13. Confirmado essa metodologia de apuração dos custos pelo seu valor líquido, extraídos do BMP, não resta dúvidas que as concessionárias de serviço público de distribuição de energia elétrica poderão estar deixando de receber o PIS/Pasep e a Cofins incidentes sobre a Parcela “B” da tarifa, pois o pressuposto básico da existência da alíquota efetiva é o de que os valores dos custos da Parcela “B”, a serem incluídos na tarifa, seria pelo seu valor bruto e não líquido.
14. Concluindo, é necessário que a ANEEL reveja essa metodologia da alíquota efetiva, eliminando a mesma, passando também a excluir o PIS/Pasep e a Cofins da Parcela “A”, quando da fiscalização da Conta de Variação da Parcela “A” – CVA, já que a Parcela “B”, apurada pelo BMP, já está pelo valor líquido. Dessa forma, de acordo com a data do reajuste ou revisão tarifária, poderá ser autorizado que cada concessionária passe a adotar a alíquota nominal de 1,65% para o PIS e 7,60% para a Cofins. Os possíveis saldos existentes na conta corrente da alíquota efetiva, que devem estar reconhecidos contabilmente como “Ativos financeiros setoriais – Outros”, poderão ser incluídos como item financeiro na tarifa.
Brasília – DF. 22 de janeiro de 2019.
Antonio Ganim
OAB/DF 14.605 CRC/DF 4.216
[1] A alteração de regime cumulativo para não cumulativo ocorreu em 2002 e 2003, para o PIS/Pasep e Cofins, respectivamente.

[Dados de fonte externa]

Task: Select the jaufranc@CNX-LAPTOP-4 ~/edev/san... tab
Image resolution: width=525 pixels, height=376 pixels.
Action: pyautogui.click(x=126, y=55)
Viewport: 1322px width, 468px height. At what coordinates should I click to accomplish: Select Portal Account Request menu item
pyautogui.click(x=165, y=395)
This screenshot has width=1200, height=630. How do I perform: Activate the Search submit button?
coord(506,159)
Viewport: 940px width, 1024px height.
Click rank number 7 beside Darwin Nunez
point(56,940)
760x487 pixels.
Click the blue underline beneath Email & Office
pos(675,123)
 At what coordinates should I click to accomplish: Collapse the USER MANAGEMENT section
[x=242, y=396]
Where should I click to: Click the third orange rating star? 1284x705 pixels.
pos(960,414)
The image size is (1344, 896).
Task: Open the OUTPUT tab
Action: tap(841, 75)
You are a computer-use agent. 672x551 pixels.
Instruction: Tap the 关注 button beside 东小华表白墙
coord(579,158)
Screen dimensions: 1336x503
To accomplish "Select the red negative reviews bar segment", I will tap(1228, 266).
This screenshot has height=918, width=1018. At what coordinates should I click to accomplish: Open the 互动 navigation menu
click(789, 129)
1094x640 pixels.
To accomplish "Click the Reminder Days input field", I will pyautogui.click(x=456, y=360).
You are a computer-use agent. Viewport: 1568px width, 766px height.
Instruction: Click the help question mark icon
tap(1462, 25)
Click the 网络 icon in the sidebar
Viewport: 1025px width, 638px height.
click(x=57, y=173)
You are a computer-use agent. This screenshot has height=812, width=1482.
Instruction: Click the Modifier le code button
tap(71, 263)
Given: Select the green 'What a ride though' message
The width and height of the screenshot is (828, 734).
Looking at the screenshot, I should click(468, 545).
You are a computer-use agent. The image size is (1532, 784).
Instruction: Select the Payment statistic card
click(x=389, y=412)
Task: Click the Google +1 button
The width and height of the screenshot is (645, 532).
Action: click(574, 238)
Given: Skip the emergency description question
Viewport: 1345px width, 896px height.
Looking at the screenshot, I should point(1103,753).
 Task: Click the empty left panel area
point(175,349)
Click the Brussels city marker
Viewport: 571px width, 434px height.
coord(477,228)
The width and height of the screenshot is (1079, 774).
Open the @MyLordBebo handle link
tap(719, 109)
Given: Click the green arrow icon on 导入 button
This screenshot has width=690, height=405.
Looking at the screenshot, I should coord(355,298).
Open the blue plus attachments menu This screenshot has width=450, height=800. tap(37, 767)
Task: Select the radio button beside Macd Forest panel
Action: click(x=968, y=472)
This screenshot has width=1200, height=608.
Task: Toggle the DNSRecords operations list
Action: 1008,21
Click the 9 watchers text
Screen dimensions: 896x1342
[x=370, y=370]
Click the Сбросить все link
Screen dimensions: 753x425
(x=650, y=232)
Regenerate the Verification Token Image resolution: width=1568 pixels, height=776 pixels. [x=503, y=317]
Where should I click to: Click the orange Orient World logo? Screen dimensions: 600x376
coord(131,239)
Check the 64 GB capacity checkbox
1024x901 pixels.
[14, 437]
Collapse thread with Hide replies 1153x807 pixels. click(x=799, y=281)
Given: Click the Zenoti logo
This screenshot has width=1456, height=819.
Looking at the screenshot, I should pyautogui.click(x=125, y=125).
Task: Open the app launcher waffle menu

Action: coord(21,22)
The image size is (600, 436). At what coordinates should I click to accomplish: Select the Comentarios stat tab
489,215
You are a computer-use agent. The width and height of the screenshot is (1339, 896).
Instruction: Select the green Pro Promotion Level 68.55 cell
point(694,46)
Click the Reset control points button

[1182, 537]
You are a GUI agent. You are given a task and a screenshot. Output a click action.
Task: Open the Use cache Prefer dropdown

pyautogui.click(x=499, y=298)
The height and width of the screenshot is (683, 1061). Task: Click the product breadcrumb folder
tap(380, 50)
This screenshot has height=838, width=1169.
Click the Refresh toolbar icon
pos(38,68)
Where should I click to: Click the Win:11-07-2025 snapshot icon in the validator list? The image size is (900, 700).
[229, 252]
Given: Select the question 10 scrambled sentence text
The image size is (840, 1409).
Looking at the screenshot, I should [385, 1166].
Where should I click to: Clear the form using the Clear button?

A ANEEL só veio fazer a alteração em 2006, sendo que a diferença dessas contribuições, cobradas a menor do consumidor foi incluída como item financeiro no reajuste/revisão tarifária.
[2] Diretoria da ANEEL, na 9ª. Reunião Pública Ordinária, realizada em 14/03/2005 (Processo n˚ 48500.003826/2004-03), aprovou o modelo de aditivo ao contrato de concessão, que, entre outros aspectos, excluiu os percentuais relativos às contribuições ao PIS/Pasep e da Cofins do cálculo das tarifas dos Agentes de Distribuição de Energia Elétrica, e a aplicação da alíquota efetiva.
[3] Créditos admitidos com base no art. 3° das Leis n° 10.637/2002 e n° 10.833/2003.
[4] Custos não gerenciáveis (compra de energia, encargos setoriais, TUST, etc..).
[5] Custos gerenciáveis (O&M, depreciação e remuneração).
[6] Nos Estados do Amazonas e Ceará, não se aplica o diferimento nas operações com energia elétrica destinada à comercialização, incidindo, portanto, o ICMS nestas operações realizadas entre geradores, comercializadores de distribuidores.
[7] Atualmente a exclusão do ICMS ocorre no momento da elaboração da Base de Remuneração Regulatória (BRR), com base em laudos de avaliação. A depreciação é incluída na tarifa com base nessa BRR.
[8] Procedimentos de Regulação Tarifária, normativo da ANEEL.
[9] Exigido pelo Manual de Contabilidade do Setor Elétrico e enviado mensalmente para a ANEEL. REN n° 605/2014.